Text section |

Bitcoin Recovery Faces Two Potential Risks, Two Opportunities
Bitcoin price recovered modestly from its monthly lows, but struggled to cross the important resistance at $85,000.
Bitcoin (BTC) rose to $84,525 on Saturday, up 10% from its lowest level this month. It remains in a local bear market after falling by over 22% from its highest level this year.
At the time of publication, it was trading at just over $84,335.
Bitcoin and other altcoins rose slightly on Friday, mirroring the performance of other assets like stocks and gold. The Dow Jones index rose by over 650 points, while the S&P 500 and Nasdaq 100 jumped by 117 and 450 points, respectively. Gold jumped to a record high of $3,010.
Bitcoin price faces potential risks
Bitcoin’s recovery faces two potential risks and two opportunities. First, there are signs that investors are still in a sense of fear. While the fear and greed index has exited the extreme fear zone of 18, there are signs that investors are still fearful. It remains in the fear zone of 22.
Historically, Bitcoin and other cryptocurrencies do well when the index is in the greedy zone. This fear explains why spot Bitcoin ETFs shed $143 million in assets, bringing the weekly outflows to $870 million. They had outflows in the last five consecutive weeks.
Second, technically, Bitcoin has formed a death cross as the 50-day and 200-day Weighted Moving Averages crossed each other. This crossover often leads to more downside over time. In Bitcoin’s case, there is still room to retest $73,900, the highest level in March 2024.

Stored data |
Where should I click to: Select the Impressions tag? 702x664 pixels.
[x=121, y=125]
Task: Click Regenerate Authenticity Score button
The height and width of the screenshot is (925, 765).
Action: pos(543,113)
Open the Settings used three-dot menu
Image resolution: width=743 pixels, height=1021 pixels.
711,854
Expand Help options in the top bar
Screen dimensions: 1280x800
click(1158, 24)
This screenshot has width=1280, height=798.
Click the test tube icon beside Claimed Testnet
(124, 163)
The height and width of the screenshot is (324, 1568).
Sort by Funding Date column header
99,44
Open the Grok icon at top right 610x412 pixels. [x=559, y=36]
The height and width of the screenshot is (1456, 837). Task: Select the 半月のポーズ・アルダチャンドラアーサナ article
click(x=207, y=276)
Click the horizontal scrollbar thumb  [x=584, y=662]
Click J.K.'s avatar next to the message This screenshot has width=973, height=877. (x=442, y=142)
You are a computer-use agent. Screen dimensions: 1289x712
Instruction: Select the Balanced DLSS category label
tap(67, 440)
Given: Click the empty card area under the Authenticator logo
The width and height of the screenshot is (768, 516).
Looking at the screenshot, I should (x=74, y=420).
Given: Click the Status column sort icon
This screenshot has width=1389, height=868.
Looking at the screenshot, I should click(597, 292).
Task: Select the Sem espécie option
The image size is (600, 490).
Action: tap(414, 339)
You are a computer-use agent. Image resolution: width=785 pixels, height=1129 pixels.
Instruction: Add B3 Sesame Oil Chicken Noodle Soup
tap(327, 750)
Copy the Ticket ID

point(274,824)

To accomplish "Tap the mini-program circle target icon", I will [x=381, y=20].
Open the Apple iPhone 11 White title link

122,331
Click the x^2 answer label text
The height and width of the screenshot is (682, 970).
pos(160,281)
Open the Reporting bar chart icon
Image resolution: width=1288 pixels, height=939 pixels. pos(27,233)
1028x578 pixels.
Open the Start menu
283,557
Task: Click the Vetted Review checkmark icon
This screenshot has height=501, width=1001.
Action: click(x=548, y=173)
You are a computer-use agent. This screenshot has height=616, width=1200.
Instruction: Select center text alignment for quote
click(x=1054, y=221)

Task requirements |
[A] In the Bitcoin article, rewrite the paragraph that begins "Bitcoin and other altcoins rose slightly on Friday" as a shorter paragraph that keeps its main facts.
[B] Transcribe a passage from the Bitcoin article, starting at the words "Bitcoin and other altcoins" and ending after the words "zone of 22.".

Answers to this exercise |
[A] On Friday, Bitcoin and other altcoins rose slightly, as did stocks and gold. The Dow Jones gained over 650 points, the S&P 500 rose 117 points and the Nasdaq 100 rose 450 points. Gold reached a record high of $3,010.

[B]
Bitcoin and other altcoins rose slightly on Friday, mirroring the performance of other assets like stocks and gold. The Dow Jones index rose by over 650 points, while the S&P 500 and Nasdaq 100 jumped by 117 and 450 points, respectively. Gold jumped to a record high of $3,010.
Bitcoin price faces potential risks
Bitcoin’s recovery faces two potential risks and two opportunities. First, there are signs that investors are still in a sense of fear. While the fear and greed index has exited the extreme fear zone of 18, there are signs that investors are still fearful. It remains in the fear zone of 22.